Yes, who cares? The bigger picture is advancing the field, not scoring some bigger number in some artificial environment.

> This was about as cheating as it gets.

Like I said, so was data flow analysis originally.


The point is to not just dismiss this as "cheating" but take a closer look at how the current benchmark is flawed and how this sort of shortcut might be useful.

This sort of "shortcut" exploits a well known flaw in the training any machine learning or regression model using any algorithm. It is the problem of overfitting. The problem is that given enough parameters you can tweak those parameters so that your model exactly fits a target data set (including the random noise). The reason for excluding and limiting access to the test set is so that parameters can't be modified such that the model is adjusted to the specific test data set. It is a well known problem and exploit that the rules are designed to guard against. Here is the wiki page on overfitting:


Say the test data set, by chance, has 1% more dogs than the training set. By tweaking your algorithm to guess "dog" an extra 1% of the time you may be able to get .1% increase in your success rate. Also, that tweaking isn't a manual process it's part of the training process based on feedback from the results of your test set score. The improvement is enough to "win", but it's not because your algorithm is better.

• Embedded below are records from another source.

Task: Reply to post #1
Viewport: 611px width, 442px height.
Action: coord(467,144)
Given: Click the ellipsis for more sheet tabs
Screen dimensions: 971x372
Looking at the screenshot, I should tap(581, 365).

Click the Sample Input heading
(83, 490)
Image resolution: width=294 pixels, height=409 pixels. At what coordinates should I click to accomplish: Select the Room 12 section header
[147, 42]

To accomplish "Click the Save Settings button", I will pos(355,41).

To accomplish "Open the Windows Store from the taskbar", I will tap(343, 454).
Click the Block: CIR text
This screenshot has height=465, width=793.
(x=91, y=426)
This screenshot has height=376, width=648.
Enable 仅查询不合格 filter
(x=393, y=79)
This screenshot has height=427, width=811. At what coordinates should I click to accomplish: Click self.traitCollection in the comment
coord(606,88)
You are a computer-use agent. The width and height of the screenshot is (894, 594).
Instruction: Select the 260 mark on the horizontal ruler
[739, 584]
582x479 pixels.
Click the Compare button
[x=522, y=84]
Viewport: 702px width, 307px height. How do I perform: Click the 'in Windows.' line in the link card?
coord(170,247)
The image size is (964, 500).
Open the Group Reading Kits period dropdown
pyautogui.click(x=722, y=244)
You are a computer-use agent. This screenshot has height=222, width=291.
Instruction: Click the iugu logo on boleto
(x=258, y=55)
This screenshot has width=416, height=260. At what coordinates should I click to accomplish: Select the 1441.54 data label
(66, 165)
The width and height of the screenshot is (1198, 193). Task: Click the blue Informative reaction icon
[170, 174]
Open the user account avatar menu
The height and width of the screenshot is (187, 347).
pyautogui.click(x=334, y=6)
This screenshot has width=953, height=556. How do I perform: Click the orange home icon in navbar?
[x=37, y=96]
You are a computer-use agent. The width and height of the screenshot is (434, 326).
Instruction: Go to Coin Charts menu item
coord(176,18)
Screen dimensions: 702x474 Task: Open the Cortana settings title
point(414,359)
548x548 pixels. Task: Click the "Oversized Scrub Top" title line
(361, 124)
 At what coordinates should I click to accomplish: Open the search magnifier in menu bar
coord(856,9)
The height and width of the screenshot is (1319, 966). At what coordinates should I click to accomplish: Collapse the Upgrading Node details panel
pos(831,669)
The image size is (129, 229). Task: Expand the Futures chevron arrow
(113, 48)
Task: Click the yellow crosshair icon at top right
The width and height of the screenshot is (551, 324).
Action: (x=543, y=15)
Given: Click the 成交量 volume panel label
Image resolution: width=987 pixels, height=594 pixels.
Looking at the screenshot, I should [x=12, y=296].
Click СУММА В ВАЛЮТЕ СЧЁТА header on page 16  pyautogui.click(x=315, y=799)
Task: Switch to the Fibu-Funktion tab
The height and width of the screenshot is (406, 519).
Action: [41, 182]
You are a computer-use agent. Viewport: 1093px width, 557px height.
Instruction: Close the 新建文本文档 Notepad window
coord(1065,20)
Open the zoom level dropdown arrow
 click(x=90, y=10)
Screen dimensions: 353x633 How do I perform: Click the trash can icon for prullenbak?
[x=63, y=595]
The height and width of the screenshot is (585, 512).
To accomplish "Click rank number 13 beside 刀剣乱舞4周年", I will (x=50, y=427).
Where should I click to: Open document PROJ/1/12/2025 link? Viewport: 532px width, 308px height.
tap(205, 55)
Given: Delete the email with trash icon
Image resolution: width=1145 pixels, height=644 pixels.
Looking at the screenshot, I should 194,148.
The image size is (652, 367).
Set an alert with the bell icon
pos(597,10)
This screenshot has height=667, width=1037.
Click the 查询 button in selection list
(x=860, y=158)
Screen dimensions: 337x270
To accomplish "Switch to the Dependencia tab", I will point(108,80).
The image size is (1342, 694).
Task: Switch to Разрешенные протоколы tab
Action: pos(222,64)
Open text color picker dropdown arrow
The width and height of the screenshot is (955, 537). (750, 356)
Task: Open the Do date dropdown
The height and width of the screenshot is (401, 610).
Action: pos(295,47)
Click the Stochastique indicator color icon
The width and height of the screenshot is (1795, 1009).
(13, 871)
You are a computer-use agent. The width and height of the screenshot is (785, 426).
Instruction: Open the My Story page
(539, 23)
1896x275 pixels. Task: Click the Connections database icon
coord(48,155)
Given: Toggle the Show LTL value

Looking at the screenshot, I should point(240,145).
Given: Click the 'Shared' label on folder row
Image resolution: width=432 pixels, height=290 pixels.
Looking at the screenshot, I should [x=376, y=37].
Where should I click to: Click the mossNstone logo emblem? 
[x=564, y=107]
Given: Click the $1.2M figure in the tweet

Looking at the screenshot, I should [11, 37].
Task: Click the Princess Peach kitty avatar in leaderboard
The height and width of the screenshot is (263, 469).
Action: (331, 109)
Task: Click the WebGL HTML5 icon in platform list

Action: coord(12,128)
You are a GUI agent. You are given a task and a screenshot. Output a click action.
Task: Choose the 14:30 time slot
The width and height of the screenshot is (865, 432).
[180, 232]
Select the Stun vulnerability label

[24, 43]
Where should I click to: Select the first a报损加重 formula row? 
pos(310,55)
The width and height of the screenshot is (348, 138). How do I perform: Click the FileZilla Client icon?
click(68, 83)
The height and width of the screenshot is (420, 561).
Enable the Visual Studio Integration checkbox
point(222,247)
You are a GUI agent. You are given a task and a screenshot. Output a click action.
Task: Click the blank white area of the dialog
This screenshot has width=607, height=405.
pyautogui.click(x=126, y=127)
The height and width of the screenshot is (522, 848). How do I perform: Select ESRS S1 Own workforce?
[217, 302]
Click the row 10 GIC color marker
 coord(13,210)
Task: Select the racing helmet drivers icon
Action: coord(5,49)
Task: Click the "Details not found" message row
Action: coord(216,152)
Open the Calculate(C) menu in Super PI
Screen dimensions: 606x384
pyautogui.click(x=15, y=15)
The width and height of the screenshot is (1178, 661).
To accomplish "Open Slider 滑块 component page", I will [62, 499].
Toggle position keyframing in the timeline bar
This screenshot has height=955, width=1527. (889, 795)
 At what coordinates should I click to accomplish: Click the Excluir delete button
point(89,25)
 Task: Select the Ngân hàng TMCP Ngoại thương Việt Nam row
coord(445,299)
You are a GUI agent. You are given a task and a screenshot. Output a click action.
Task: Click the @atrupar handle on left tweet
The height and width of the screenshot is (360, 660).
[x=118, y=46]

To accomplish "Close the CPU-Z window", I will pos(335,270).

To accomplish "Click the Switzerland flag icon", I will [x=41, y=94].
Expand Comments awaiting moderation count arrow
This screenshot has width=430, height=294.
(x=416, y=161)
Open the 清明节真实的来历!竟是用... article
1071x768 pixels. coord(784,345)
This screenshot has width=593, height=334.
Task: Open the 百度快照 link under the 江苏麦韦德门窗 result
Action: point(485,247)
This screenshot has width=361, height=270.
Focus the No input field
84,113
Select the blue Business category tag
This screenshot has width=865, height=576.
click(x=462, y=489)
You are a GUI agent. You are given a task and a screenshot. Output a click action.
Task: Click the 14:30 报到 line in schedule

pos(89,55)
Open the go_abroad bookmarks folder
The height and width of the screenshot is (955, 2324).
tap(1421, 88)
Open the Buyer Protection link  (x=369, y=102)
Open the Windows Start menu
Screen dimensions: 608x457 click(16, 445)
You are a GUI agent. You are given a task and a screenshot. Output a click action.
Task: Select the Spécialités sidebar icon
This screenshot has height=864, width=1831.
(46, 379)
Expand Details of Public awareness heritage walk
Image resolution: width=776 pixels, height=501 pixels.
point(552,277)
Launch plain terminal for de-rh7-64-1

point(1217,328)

That goes along with the argument that the data set is at its end of life. Maybe we're at the point that gaming the system is the only way to eek out the .1% needed to "win". In that case it's time to move on to a tougher test.

EDIT: I'd like to point out that the ImageNet competition is continually on top of the "time to make it more challenging" aspect. They introduced localization in 2011 (identifying not just what, but where items are). The 2015 competition includes, for the first time, recognition and localization tests in video clips.

The blog post explains why the behavior in question is cheating, not a "useful shortcut". Overfitting a model isn't a real advancement to the field.

The point is to take a closer look at the current benchmarks and potentially come up with better ones.

To give an extreme example of overfitting, let's say you have a test set which has these examples: B -> 11, H -> 5, M -> 11. Well, you can solve these easily. Just make a function like this:

    function solve(letter) {
        return {B: 11, H: 5, M: 11}[letter];
machine learning 4Head . Of course, the point is to solve for examples you haven't seen yet, so this "solution" isn't amusing anyone. That said, overfitting commonly happens even without trying to overfit, and people use techniques to minimize it.

To support what the others have said, but put in different words: the point of the rule is so that it will be more likely that breakthroughs in contest results translate to breakthroughs in the field itself.